German Luftwaffe general (1884–1941)

Ludwig Karl Hermann von Schröder (12 September 1884 – 28 July 1941) was a German career military officer who served in the navies of the German Empire and the Weimar Republic as well as in the air force of Nazi Germany. As a General in the Luftwaffe, he served as the second military commander in the Territory of the Military Commander in Serbia during World War II, where he issued orders carrying out discriminatory and repressive measures, including forced labor of ethnic minorities. He died during the war as a result of an aircraft accident.

== Naval career ==
Schröder was born in Kiel in 1884. He joined the Imperial German Navy in 1903 and participated in World War I. By the end of the war, he was a Kapitänleutnant and a battalion commander in Marine Artillery Regiment 2 in Flanders. He remained in the post-war Reichsmarine, and was promoted to Konteradmiral in October 1934. He was Second Admiral at the Baltic Sea Naval Station in 1934, and was the Commandant of the Pomeranian Coast from April 1935 to September 1937, when he left the naval service with the brevet promotion to Vizeadmiral.

== Luftwaffe service ==
In December 1937, Schröder joined the Luftwaffe with the rank of Generalleutnant and was promoted to General der Flakartillerie on 1 April 1939. He served as the vice-president (December 1937 to May 1939) and the president (May 1939 to May 1941) of the Reichsluftschutzbund (Reich Air Defense League). At the end of May 1941, he succeeded General Helmuth Förster as the commander of military forces in occupied Serbia.
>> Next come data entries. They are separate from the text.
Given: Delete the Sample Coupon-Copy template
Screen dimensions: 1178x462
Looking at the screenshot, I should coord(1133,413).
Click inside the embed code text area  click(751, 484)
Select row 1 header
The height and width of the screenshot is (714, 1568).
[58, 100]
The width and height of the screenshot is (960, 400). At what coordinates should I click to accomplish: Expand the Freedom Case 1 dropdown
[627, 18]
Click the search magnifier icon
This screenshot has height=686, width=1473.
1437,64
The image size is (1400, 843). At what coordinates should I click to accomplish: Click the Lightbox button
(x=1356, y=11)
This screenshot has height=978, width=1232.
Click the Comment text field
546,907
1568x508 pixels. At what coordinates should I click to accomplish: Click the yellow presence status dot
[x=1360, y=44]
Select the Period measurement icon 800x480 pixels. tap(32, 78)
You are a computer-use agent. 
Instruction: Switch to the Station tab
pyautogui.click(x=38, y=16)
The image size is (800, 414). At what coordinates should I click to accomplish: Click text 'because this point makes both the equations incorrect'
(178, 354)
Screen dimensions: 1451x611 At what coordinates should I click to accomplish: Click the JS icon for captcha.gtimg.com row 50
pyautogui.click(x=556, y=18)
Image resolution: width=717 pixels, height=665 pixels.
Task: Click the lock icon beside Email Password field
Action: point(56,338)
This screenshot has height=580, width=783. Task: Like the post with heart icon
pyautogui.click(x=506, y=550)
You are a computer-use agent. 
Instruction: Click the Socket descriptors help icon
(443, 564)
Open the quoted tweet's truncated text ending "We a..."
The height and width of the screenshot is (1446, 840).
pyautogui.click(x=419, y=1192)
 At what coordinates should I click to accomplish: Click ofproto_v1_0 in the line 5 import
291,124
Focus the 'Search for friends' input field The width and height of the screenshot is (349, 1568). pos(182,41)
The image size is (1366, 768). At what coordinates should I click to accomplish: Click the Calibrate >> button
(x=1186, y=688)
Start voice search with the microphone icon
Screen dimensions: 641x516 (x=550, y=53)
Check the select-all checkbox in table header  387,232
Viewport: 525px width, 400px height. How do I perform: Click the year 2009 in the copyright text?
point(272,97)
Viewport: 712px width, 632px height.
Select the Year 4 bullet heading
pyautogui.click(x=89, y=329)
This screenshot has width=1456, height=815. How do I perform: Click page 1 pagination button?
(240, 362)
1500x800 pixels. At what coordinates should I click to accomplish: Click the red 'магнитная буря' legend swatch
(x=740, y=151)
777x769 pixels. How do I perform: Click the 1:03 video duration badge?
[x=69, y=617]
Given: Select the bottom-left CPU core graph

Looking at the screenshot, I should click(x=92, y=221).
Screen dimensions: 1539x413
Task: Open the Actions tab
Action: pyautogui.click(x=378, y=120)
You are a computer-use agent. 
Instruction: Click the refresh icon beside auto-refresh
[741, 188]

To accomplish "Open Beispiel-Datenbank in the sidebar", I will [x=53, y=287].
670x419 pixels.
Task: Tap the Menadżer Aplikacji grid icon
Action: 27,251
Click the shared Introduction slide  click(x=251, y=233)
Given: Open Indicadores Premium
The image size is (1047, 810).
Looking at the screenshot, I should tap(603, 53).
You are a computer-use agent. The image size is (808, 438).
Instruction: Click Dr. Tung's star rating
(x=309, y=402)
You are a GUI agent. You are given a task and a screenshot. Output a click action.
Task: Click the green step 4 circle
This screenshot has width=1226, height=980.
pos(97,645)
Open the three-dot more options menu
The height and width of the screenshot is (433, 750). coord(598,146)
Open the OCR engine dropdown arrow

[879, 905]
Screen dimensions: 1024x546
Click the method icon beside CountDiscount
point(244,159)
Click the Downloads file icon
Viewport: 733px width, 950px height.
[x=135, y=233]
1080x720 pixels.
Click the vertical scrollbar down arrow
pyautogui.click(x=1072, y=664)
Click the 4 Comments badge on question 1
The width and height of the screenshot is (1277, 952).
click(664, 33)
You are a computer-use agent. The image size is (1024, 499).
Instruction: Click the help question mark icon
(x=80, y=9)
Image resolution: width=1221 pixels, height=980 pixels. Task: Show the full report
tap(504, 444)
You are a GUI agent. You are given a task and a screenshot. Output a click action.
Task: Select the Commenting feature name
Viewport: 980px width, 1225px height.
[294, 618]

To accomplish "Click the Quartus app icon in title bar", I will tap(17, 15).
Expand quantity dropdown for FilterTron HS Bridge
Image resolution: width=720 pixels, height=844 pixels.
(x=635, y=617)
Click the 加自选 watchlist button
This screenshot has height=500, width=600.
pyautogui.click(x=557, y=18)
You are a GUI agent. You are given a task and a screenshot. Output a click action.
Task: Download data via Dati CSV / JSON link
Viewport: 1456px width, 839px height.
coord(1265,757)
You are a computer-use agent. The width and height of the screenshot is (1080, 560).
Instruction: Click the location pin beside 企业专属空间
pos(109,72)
Schröder was also a member of the Schutzstaffel (SS) from 1 October 1937 (SS number 288,517), entering as an SS-Brigadeführer and being promoted to SS-Gruppenführer on 20 April 1941. On 31 May 1941, Schröder ordered the registration of all Jews and Romani people in Serbia, who had to register with the authorities and wear a yellow armband as a means of identification. This order also contained a ban on their engaging in professions, and exclusion from public service and private companies. This was followed by a command of the military administration to undertake forced labor. The Nazi measure to register Jewish assets was also carried out to facilitate the later Aryanization of Jewish property. With these orders, anti-Jewish persecution measures were standardized in all of occupied Serbia. Forces under Schröder's command also carried out reprisal killings for attacks on German troops. Schröder died on 28 July 1941 in the Hohenlychen Sanatorium, where he had been transferred on 23 July after an airplane accident in Belgrade.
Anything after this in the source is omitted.